But Ratzinger’s office also failed to act in egregious cases. In the 1990s, it halted a secret trial of an American priest who had molested as many as 200 deaf boys and wrote to the cardinal insisting the priest had already repented. He was never defrocked.
In 2001, Ratzinger persuaded Pope John Paul II to let him try to get the problem under control. He drafted a church law that required bishops to forward all credible allegations of abuse to the Vatican, where his office was made responsible for the cases.
He backed up American bishops who sought to adopt a “zero tolerance” policy that expelled priests who engaged in a single episode of sexual abuse. As John Paul reached the end of his pontificate in 2004, Ratzinger ordered a review of the pending cases in his department.
In 2005 for the Good Friday Via Crucis procession at Rome’s Colosseum, Ratzinger wrote, “How much filth there is in the church, especially among those who, in the priesthood, are supposed to belong totally” to Christ.
When he became pope, he disciplined — and ultimately defrocked — the Rev. Marcial Maciel Degollado, a serial abuser and the Mexican founder of the religious order the Legionaries of Christ. A prodigious fundraiser, Maciel had won the loyalty of Pope John Paul II and his inner circle, which had for years blocked Benedict’s efforts to investigate him.
“The issue is very mixed and complex,” said Marie Collins, an Irish survivor of abuse who resigned in frustration in 2017 from a Vatican commission on protecting minors created by Francis. She said that Benedict’s reading of so many cases as head of the doctrinal congregation made him “grasp the enormity of the problem when he became pope,” and that he brought in new procedures against sexual abuse.

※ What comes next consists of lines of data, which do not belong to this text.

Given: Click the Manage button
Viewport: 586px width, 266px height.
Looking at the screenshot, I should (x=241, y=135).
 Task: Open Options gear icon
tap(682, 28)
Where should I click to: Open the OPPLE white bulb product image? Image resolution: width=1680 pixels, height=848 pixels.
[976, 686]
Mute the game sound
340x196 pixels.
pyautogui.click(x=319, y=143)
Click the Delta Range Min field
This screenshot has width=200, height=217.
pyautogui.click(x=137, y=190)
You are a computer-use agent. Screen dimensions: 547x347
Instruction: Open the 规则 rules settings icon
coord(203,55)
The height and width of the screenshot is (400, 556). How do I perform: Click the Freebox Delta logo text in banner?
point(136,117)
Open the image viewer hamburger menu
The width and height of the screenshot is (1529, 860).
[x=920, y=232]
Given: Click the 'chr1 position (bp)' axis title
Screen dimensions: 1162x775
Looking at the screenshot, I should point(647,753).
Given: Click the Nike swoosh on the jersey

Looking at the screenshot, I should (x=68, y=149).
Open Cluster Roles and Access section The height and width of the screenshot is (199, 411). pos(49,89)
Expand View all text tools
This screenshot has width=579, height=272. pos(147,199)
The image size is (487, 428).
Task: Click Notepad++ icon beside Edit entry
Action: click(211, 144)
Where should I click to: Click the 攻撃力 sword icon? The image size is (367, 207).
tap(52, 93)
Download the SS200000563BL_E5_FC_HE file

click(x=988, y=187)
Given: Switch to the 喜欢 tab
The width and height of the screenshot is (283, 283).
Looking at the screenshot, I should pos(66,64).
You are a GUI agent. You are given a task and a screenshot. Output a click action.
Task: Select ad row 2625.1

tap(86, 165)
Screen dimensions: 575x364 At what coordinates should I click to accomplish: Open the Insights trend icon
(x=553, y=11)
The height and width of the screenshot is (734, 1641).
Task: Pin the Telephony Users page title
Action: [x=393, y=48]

Collins said that it was “unfair to make too much” of the mistakes he made in handling cases during his own personal ministry, when he was a bishop in Germany, but that Benedict, as pope, “didn’t do enough in-depth work on the issue or pursue it to the fullest.”
For many, he did not go nearly far enough.
Anne Barrett Doyle, a co-director of BishopAccountability.org, a victims advocacy and research group, said in a statement the day of Benedict’s death that he “left hundreds of culpable bishops in power and a culture of secrecy intact.”
On Tuesday evening in the Munich cathedral that Benedict led as bishop 40 years ago, the current archbishop, Reinhard Marx, began a Mass in honor of Benedict by inviting everyone to pray, including “those who have experienced abuse and suffering in the space of the church. All those who have received good gifts from Joseph Ratzinger. And all those who now, in this hour, trust that God’s goodness and mercy will heal everything.”